Two weeks after school vandalized with swastikas, Lake County Board condemns hate

  • Lake County Board Chairwoman Sandy Hart, shown here in 2018, supported a resolution condemning hate and discrimination. So did the rest of the board.

    Lake County Board Chairwoman Sandy Hart, shown here in 2018, supported a resolution condemning hate and discrimination. So did the rest of the board. Courtesy of Lake County Board

Updated 1/14/2020 9:52 PM

Two weeks after swastikas were spray-painted at a Lake Zurich school, the Lake County Board on Tuesday adopted a resolution condemning hate and discrimination.

The resolution decries verbal or physical attacks, harassment or intimidation "based on race, ethnicity, color, immigration or refugee status, religion or creed, gender or sexual orientation, age, mental or physical disability, veteran status, or other social identities."


It also denounces communication that disrespects or degrades people's identities, needs and beliefs.

"Lake County must be a place that respects our differences and believes that diverse perspectives create better outcomes," the resolution states.

The county, the resolution concludes, "should be a welcoming community for all."

The resolution was adopted at the first county board meeting since a large, spray-painted swastika was discovered on an exterior wall at Seth Paine Elementary School in Lake Zurich. That happened Dec. 30 -- the final day of the Jewish holiday Hanukkah.
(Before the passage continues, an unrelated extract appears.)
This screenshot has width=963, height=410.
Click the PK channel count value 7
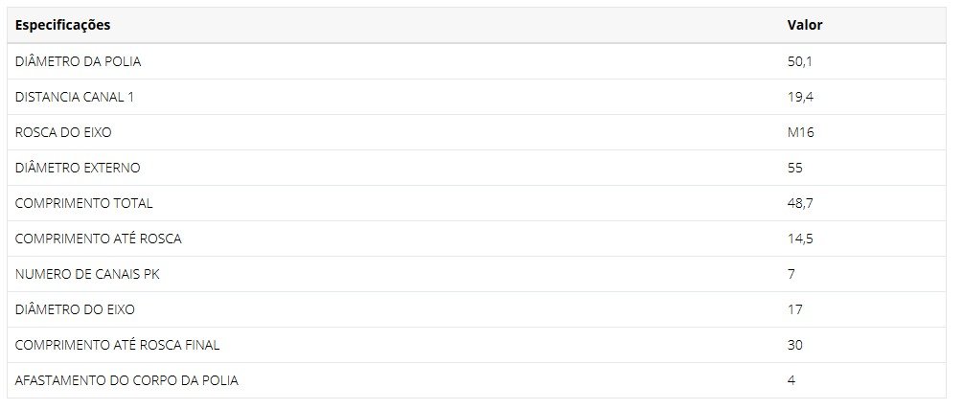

Two smaller swastikas were painted on nearby playground equipment.

Some county commissioners condemned the vandalism sooner, within days of its discovery.

The case remains under investigation, Lake Zurich police said.

County Board Chairwoman Sandy Hart said a resolution celebrating diversity first was recommended at a 2017 forum in Lake County, but no action was taken at the time. Hart said she brought the resolution forth now "in light of recent events."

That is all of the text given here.